▸ **YOUR ASSIGNMENT**: Print out the data below in full, exactly as written.

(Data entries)
__________

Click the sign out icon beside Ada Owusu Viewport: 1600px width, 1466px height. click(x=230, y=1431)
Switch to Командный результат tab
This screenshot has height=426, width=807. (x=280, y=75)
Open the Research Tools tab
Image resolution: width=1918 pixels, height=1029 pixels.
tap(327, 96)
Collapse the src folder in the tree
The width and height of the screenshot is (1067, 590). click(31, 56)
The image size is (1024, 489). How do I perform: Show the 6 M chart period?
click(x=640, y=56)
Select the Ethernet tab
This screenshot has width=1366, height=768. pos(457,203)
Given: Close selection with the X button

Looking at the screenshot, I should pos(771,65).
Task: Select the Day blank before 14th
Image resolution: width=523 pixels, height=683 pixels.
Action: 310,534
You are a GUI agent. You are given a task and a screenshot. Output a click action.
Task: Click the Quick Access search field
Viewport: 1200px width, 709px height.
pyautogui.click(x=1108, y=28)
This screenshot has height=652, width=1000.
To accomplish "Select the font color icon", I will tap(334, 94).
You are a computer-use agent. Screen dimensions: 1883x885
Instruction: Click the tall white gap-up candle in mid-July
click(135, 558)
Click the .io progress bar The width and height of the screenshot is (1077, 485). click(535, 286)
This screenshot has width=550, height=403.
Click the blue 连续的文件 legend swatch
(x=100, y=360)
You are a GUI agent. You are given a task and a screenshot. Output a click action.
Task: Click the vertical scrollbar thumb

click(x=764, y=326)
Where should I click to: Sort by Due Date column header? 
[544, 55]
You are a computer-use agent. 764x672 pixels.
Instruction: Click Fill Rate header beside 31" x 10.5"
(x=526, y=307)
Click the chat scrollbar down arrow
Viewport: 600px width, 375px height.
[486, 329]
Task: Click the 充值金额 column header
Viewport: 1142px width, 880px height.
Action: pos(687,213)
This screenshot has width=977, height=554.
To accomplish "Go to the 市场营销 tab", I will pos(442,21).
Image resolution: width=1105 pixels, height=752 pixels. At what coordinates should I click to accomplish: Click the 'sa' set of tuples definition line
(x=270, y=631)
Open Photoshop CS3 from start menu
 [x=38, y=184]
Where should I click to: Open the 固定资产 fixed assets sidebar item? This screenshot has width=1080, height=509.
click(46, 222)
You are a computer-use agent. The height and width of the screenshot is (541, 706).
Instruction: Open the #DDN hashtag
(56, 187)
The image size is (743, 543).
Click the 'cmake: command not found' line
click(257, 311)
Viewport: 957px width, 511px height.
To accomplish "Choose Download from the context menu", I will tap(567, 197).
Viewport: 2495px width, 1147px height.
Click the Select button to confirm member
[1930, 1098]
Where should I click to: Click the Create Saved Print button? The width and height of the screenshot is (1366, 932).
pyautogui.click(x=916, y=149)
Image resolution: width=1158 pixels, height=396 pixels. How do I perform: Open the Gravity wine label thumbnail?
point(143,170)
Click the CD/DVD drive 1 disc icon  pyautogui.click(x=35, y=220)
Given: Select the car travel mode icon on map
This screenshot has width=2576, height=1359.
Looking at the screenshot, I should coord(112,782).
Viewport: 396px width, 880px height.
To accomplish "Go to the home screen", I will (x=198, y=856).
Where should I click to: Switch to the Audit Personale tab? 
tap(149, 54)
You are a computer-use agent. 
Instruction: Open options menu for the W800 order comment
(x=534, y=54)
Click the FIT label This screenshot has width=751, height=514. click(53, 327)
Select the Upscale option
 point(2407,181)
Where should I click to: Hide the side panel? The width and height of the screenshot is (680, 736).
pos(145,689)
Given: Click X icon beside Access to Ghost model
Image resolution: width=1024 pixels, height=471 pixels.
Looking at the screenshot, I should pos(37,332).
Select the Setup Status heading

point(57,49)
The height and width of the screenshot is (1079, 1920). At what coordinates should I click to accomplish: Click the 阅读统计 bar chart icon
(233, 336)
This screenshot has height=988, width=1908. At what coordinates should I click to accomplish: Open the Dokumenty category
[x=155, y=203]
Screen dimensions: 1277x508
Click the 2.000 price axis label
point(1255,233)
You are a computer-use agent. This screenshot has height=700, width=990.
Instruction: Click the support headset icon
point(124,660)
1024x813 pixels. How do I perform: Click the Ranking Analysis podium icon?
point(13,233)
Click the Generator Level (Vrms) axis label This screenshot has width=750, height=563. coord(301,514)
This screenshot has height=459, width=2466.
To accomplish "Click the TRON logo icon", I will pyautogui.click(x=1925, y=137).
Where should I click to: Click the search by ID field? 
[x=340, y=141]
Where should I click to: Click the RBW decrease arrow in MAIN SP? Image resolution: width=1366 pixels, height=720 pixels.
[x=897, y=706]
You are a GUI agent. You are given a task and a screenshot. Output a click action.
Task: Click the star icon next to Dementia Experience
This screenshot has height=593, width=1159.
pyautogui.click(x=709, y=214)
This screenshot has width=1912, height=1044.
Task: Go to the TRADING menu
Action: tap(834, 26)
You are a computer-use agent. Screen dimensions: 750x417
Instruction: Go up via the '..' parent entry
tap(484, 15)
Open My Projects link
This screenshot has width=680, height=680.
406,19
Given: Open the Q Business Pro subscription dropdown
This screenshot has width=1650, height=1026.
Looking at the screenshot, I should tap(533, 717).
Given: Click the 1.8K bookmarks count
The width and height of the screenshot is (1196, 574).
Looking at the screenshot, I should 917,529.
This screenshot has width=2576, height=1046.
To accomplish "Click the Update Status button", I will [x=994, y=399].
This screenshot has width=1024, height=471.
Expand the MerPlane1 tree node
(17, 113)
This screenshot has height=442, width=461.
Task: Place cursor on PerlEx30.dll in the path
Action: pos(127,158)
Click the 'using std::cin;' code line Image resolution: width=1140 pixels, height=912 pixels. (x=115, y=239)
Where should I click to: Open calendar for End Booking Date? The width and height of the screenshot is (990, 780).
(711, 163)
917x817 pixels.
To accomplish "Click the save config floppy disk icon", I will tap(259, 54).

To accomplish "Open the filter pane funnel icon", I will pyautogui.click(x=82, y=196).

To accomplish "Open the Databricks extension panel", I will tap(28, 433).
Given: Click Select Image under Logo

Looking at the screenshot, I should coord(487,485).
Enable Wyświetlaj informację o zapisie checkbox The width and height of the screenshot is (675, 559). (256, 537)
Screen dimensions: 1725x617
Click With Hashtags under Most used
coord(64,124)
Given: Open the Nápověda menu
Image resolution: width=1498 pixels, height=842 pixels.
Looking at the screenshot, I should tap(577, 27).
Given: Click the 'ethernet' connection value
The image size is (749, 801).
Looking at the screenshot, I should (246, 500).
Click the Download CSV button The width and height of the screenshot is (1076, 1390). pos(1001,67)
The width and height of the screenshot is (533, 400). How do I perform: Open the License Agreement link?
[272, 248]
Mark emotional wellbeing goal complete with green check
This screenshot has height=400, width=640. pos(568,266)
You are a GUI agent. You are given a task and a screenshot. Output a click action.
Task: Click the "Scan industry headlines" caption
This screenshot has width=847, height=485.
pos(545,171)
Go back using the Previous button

__________

▸ **ANSWER BELOW**:
Click the sign out icon beside Ada Owusu Viewport: 1600px width, 1466px height. click(x=230, y=1431)
Switch to Командный результат tab
This screenshot has height=426, width=807. (x=280, y=75)
Open the Research Tools tab
Image resolution: width=1918 pixels, height=1029 pixels.
tap(327, 96)
Collapse the src folder in the tree
The width and height of the screenshot is (1067, 590). click(31, 56)
The image size is (1024, 489). How do I perform: Show the 6 M chart period?
click(x=640, y=56)
Select the Ethernet tab
This screenshot has width=1366, height=768. pos(457,203)
Given: Close selection with the X button

Looking at the screenshot, I should pos(771,65).
Task: Select the Day blank before 14th
Image resolution: width=523 pixels, height=683 pixels.
Action: 310,534
You are a GUI agent. You are given a task and a screenshot. Output a click action.
Task: Click the Quick Access search field
Viewport: 1200px width, 709px height.
pyautogui.click(x=1108, y=28)
This screenshot has height=652, width=1000.
To accomplish "Select the font color icon", I will tap(334, 94).
You are a computer-use agent. Screen dimensions: 1883x885
Instruction: Click the tall white gap-up candle in mid-July
click(135, 558)
Click the .io progress bar The width and height of the screenshot is (1077, 485). click(535, 286)
This screenshot has width=550, height=403.
Click the blue 连续的文件 legend swatch
(x=100, y=360)
You are a GUI agent. You are given a task and a screenshot. Output a click action.
Task: Click the vertical scrollbar thumb

click(x=764, y=326)
Where should I click to: Sort by Due Date column header? 
[544, 55]
You are a computer-use agent. 764x672 pixels.
Instruction: Click Fill Rate header beside 31" x 10.5"
(x=526, y=307)
Click the chat scrollbar down arrow
Viewport: 600px width, 375px height.
[486, 329]
Task: Click the 充值金额 column header
Viewport: 1142px width, 880px height.
Action: pos(687,213)
This screenshot has width=977, height=554.
To accomplish "Go to the 市场营销 tab", I will pos(442,21).
Image resolution: width=1105 pixels, height=752 pixels. At what coordinates should I click to accomplish: Click the 'sa' set of tuples definition line
(x=270, y=631)
Open Photoshop CS3 from start menu
 [x=38, y=184]
Where should I click to: Open the 固定资产 fixed assets sidebar item? This screenshot has width=1080, height=509.
click(46, 222)
You are a computer-use agent. The height and width of the screenshot is (541, 706).
Instruction: Open the #DDN hashtag
(56, 187)
The image size is (743, 543).
Click the 'cmake: command not found' line
click(257, 311)
Viewport: 957px width, 511px height.
To accomplish "Choose Download from the context menu", I will tap(567, 197).
Viewport: 2495px width, 1147px height.
Click the Select button to confirm member
[1930, 1098]
Where should I click to: Click the Create Saved Print button? The width and height of the screenshot is (1366, 932).
pyautogui.click(x=916, y=149)
Image resolution: width=1158 pixels, height=396 pixels. How do I perform: Open the Gravity wine label thumbnail?
point(143,170)
Click the CD/DVD drive 1 disc icon  pyautogui.click(x=35, y=220)
Given: Select the car travel mode icon on map
This screenshot has width=2576, height=1359.
Looking at the screenshot, I should coord(112,782).
Viewport: 396px width, 880px height.
To accomplish "Go to the home screen", I will (x=198, y=856).
Where should I click to: Switch to the Audit Personale tab? 
tap(149, 54)
You are a computer-use agent. 
Instruction: Open options menu for the W800 order comment
(x=534, y=54)
Click the FIT label This screenshot has width=751, height=514. click(53, 327)
Select the Upscale option
 point(2407,181)
Where should I click to: Hide the side panel? The width and height of the screenshot is (680, 736).
pos(145,689)
Given: Click X icon beside Access to Ghost model
Image resolution: width=1024 pixels, height=471 pixels.
Looking at the screenshot, I should pos(37,332).
Select the Setup Status heading

point(57,49)
The height and width of the screenshot is (1079, 1920). At what coordinates should I click to accomplish: Click the 阅读统计 bar chart icon
(233, 336)
This screenshot has height=988, width=1908. At what coordinates should I click to accomplish: Open the Dokumenty category
[x=155, y=203]
Screen dimensions: 1277x508
Click the 2.000 price axis label
point(1255,233)
You are a computer-use agent. This screenshot has height=700, width=990.
Instruction: Click the support headset icon
point(124,660)
1024x813 pixels. How do I perform: Click the Ranking Analysis podium icon?
point(13,233)
Click the Generator Level (Vrms) axis label This screenshot has width=750, height=563. coord(301,514)
This screenshot has height=459, width=2466.
To accomplish "Click the TRON logo icon", I will pyautogui.click(x=1925, y=137).
Where should I click to: Click the search by ID field? 
[x=340, y=141]
Where should I click to: Click the RBW decrease arrow in MAIN SP? Image resolution: width=1366 pixels, height=720 pixels.
[x=897, y=706]
You are a GUI agent. You are given a task and a screenshot. Output a click action.
Task: Click the star icon next to Dementia Experience
This screenshot has height=593, width=1159.
pyautogui.click(x=709, y=214)
This screenshot has width=1912, height=1044.
Task: Go to the TRADING menu
Action: tap(834, 26)
You are a computer-use agent. Screen dimensions: 750x417
Instruction: Go up via the '..' parent entry
tap(484, 15)
Open My Projects link
This screenshot has width=680, height=680.
406,19
Given: Open the Q Business Pro subscription dropdown
This screenshot has width=1650, height=1026.
Looking at the screenshot, I should tap(533, 717).
Given: Click the 1.8K bookmarks count
The width and height of the screenshot is (1196, 574).
Looking at the screenshot, I should 917,529.
This screenshot has width=2576, height=1046.
To accomplish "Click the Update Status button", I will [x=994, y=399].
This screenshot has width=1024, height=471.
Expand the MerPlane1 tree node
(17, 113)
This screenshot has height=442, width=461.
Task: Place cursor on PerlEx30.dll in the path
Action: pos(127,158)
Click the 'using std::cin;' code line Image resolution: width=1140 pixels, height=912 pixels. (x=115, y=239)
Where should I click to: Open calendar for End Booking Date? The width and height of the screenshot is (990, 780).
(711, 163)
917x817 pixels.
To accomplish "Click the save config floppy disk icon", I will tap(259, 54).

To accomplish "Open the filter pane funnel icon", I will pyautogui.click(x=82, y=196).

To accomplish "Open the Databricks extension panel", I will tap(28, 433).
Given: Click Select Image under Logo

Looking at the screenshot, I should coord(487,485).
Enable Wyświetlaj informację o zapisie checkbox The width and height of the screenshot is (675, 559). (256, 537)
Screen dimensions: 1725x617
Click With Hashtags under Most used
coord(64,124)
Given: Open the Nápověda menu
Image resolution: width=1498 pixels, height=842 pixels.
Looking at the screenshot, I should tap(577, 27).
Given: Click the 'ethernet' connection value
The image size is (749, 801).
Looking at the screenshot, I should (246, 500).
Click the Download CSV button The width and height of the screenshot is (1076, 1390). pos(1001,67)
The width and height of the screenshot is (533, 400). How do I perform: Open the License Agreement link?
[272, 248]
Mark emotional wellbeing goal complete with green check
This screenshot has height=400, width=640. pos(568,266)
You are a GUI agent. You are given a task and a screenshot. Output a click action.
Task: Click the "Scan industry headlines" caption
This screenshot has width=847, height=485.
pos(545,171)
Go back using the Previous button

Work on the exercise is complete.